*Source excerpt:*
···

Review: Buddy Guy, Rhythm & Blues

The two-disc Rhythm & Blues would work if both halves of the album weren’t each encrusted with the same indistinguishable cheese.

Buddy Guy, Rhythm & BluesBuddy Guy, that unceasingly loveable old statesman of the blues, was born for the stage. In the studio, his magnanimity is a liability: Too often he’s allowed his raw product to be processed into genre exercises—virtuosic, but canned and glitzed in a manner that obscures the joy and immediacy of his devotion to his craft. The horn charts alone offer scores of teachable moments. Wilson Pickett needed only a trumpeter and a sax man, but Guy’s producers, this time Tom Hambridge, have preferred a quasi-big-band approach (think Preservation Hall via the Boston Pops). Guy’s new album, Rhythm & Blues, spills onto two discs, one named “Rhythm” and the other “Blues,” and the conceit would work if both halves of the album weren’t each encrusted with the same indistinguishable cheese.

···

*Data shown:*

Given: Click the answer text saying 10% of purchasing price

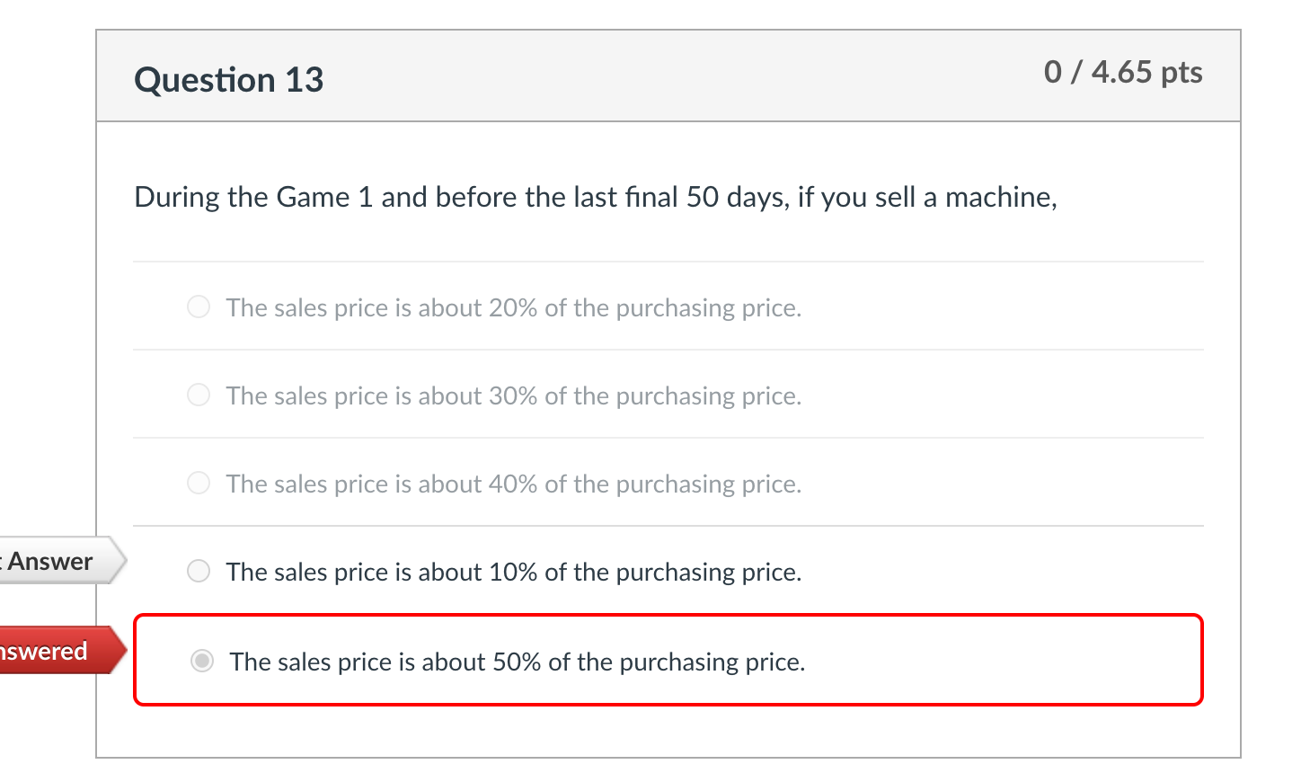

···

*Tasks to complete:*
[1] In the Buddy Guy review, rewrite the long paragraph that calls Guy "that unceasingly loveable old statesman of the blues" as a short bulleted list that keeps its main facts.
[2] Using the Buddy Guy review, say whether each statement agrees with it. Answer yes or no, and quote the exact words that decide it.
(a) Tom Hambridge produced Rhythm & Blues.
(b) Wilson Pickett relied on a large horn section.
(c) Both discs of the album share the same title.
[3] Pick up the Buddy Guy review after its last sentence and write the next paragraph.

*Answers given:*
[1]
- Buddy Guy is a beloved elder of the blues who was born for the stage.
- In the studio, his generosity works against him: his raw material often gets processed into genre exercises that are virtuosic but canned and glitzy, hiding the joy and immediacy of his playing.
- The horn charts show the problem. Wilson Pickett needed only a trumpeter and a sax player, but Guy's producers, this time Tom Hambridge, go for a near big-band sound.
- The new album, Rhythm & Blues, spans two discs, one called "Rhythm" and the other "Blues."
- That idea would work if both halves weren't coated in the same indistinguishable cheese.

[2]
(a) Yes: "Guy’s producers, this time Tom Hambridge"
(b) No: "Wilson Pickett needed only a trumpeter and a sax man"
(c) No: "one named “Rhythm” and the other “Blues,”"

[3]
Such disappointments are the price of admission to Guy’s studio oeuvre, and nothing Guy touches can ever be completely joyless—not with his ageless voice and polka-dot guitar slicing through the rote horns like one of Elijah’s flaming swords. “Seems like my own guitar is the only place I find the truth,” he sings on “All That Makes Me Happy Is the Blues,” and mercifully it still speaks volumes. It’s a somewhat tired notion that Guy helped map the musical path from formalist blues to the boogie rock of the mid ’60s. (Eric Clapton is unusually eloquent on this topic.) That genealogy provides the unspoken concept behind Rhythm & Blues and enlivens the better tracks, especially during the second half. The album’s core is this second disc, including the indelible blooze riffery of “Meet Me in Chicago” and the hey-seriously-this-thing-works of “Evil Twin,” a collaboration with Steven Tyler, Joe Perry, and Bradley Whitford (better known as the voice and guitar wings of Aerosmith). As Guy twines that iconic Telecaster between the contrapuntal rawk of Perry and Whitford, the listener begins to feel what Clapton expressed at Guy’s induction to the Rock and Roll Hall of Fame: “What Elvis was for many people, Buddy Guy was for me.”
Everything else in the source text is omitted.